§ Exercise instructions: Express the records between the lines holding "Identify the location of dialog-title-text: Microsoft" and "th-code: کد خدمت is", inclusive, as a Markdown table with the columns Row and Line, giving each line a row number and leaving out blank lines.

§ Source data:
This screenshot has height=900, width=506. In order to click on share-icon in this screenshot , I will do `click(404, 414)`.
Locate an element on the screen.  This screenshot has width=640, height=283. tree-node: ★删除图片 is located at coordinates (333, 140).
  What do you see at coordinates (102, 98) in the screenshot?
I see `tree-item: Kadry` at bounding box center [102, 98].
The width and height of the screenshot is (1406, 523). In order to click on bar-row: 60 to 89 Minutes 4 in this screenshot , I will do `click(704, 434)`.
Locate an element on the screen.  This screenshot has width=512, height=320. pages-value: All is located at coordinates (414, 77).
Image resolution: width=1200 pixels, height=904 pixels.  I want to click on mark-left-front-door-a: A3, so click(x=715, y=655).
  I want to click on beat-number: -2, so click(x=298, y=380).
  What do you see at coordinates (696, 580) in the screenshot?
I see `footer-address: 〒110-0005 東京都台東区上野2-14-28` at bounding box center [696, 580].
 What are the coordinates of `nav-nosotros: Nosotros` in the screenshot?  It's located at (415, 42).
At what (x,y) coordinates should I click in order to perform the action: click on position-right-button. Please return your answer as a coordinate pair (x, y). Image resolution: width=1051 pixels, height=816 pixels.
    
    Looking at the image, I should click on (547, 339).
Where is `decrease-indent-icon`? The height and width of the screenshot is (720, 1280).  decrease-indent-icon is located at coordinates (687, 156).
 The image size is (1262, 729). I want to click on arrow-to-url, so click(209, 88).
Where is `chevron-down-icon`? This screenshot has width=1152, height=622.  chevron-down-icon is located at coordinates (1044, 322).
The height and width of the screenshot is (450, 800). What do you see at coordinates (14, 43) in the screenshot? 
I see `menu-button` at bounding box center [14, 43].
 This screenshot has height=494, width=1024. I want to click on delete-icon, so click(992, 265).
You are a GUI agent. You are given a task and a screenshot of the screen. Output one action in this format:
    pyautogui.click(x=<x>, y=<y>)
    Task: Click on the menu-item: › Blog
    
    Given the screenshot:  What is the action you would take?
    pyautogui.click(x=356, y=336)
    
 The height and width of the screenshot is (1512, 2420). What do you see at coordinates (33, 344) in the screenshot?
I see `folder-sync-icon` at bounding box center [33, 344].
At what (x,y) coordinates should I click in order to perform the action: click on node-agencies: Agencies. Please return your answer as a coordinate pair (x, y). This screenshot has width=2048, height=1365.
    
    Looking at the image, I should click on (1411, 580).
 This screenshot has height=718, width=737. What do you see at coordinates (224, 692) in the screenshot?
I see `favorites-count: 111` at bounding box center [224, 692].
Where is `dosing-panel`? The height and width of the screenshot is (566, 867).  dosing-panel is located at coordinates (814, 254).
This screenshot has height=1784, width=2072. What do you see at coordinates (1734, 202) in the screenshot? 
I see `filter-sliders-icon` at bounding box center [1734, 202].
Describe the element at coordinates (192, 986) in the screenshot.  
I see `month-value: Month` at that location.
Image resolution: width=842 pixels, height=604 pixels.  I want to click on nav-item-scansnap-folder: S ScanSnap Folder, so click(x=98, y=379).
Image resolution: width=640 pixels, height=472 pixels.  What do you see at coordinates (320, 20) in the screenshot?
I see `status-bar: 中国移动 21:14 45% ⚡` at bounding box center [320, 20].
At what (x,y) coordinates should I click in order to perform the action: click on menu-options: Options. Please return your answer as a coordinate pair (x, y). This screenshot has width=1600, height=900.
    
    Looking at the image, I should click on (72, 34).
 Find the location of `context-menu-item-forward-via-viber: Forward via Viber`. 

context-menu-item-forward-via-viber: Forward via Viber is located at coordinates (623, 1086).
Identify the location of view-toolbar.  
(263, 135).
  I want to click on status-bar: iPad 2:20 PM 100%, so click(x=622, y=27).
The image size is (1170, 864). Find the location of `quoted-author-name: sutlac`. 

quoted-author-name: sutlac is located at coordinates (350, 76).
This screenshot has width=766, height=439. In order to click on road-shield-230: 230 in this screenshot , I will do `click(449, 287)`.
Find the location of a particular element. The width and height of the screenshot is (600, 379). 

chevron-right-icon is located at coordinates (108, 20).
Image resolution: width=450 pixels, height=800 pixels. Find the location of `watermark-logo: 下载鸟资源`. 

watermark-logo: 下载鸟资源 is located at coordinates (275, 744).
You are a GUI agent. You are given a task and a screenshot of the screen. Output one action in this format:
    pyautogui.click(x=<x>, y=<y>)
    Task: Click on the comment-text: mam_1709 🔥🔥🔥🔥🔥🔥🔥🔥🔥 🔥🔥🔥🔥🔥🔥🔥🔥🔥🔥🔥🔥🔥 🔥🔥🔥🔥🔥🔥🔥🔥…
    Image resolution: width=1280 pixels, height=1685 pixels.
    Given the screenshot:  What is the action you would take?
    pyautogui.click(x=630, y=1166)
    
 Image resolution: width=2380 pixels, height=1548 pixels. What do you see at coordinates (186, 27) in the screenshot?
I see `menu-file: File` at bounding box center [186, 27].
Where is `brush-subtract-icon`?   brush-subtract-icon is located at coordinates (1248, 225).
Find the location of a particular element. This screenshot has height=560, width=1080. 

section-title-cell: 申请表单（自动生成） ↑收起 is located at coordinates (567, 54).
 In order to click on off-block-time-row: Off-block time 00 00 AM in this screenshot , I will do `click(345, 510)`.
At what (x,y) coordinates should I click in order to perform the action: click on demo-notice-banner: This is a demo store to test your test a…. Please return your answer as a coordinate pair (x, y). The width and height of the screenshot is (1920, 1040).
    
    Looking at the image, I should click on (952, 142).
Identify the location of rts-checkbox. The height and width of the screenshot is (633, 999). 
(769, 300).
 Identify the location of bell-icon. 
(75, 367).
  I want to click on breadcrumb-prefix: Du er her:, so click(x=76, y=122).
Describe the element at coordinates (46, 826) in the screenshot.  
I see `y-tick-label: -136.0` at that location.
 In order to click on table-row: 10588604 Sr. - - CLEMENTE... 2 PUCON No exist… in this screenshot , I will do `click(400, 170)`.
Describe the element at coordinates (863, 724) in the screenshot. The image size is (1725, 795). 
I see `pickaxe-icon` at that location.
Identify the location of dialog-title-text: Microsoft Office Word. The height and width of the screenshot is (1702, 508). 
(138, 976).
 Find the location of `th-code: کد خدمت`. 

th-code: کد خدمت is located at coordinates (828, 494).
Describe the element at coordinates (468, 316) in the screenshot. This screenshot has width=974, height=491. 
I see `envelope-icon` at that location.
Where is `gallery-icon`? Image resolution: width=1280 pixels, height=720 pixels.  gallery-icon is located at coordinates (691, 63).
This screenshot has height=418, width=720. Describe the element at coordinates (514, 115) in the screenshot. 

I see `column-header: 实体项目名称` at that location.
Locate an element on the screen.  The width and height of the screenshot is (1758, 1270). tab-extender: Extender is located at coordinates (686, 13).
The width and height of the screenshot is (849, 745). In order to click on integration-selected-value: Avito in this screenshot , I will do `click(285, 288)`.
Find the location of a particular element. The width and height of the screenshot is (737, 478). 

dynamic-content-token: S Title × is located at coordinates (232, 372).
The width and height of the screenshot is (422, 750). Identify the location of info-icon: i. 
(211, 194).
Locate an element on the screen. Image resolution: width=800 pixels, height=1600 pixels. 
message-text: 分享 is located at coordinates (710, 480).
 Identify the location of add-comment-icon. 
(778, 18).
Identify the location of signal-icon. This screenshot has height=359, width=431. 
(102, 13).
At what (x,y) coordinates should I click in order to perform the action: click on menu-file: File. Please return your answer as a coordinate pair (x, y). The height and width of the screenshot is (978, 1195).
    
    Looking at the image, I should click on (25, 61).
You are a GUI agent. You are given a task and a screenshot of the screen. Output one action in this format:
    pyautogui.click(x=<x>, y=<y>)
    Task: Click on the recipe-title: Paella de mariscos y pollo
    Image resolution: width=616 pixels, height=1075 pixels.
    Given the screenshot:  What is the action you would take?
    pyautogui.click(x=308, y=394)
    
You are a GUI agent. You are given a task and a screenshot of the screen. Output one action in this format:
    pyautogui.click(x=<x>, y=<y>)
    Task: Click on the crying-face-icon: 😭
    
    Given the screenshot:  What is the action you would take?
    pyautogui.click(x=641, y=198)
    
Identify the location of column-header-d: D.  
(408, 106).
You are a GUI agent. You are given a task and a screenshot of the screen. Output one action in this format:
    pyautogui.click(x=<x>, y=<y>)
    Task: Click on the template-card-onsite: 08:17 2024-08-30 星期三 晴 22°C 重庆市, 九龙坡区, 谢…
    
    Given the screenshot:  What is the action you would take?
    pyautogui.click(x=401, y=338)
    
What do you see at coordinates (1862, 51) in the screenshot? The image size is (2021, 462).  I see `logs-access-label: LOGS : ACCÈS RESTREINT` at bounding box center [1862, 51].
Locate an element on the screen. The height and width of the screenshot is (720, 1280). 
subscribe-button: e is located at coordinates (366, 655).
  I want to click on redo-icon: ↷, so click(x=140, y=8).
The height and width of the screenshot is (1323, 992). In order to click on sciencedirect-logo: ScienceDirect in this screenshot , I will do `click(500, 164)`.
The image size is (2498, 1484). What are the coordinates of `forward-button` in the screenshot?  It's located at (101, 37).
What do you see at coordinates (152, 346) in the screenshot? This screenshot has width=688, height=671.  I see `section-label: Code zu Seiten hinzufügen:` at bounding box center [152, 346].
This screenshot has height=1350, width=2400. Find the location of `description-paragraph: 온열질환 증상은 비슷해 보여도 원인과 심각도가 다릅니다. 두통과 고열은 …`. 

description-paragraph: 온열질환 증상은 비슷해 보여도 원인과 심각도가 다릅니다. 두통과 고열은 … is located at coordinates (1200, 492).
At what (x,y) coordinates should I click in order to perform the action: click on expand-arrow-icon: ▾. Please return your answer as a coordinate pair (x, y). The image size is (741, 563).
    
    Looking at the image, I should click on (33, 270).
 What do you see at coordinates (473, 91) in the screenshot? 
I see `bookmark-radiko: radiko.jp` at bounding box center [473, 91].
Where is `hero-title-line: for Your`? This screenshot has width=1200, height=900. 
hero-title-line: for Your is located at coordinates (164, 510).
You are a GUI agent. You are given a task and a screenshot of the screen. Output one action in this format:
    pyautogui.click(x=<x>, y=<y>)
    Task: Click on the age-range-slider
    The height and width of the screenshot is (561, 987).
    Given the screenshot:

§ Output below:
| Row | Line |
|---|---|
| 1 | Identify the location of dialog-title-text: Microsoft Office Word. The height and width of the screenshot is (1702, 508).  |
| 2 | (138, 976). |
| 3 |  Find the location of `th-code: کد خدمت`.  |
| 4 | th-code: کد خدمت is located at coordinates (828, 494). |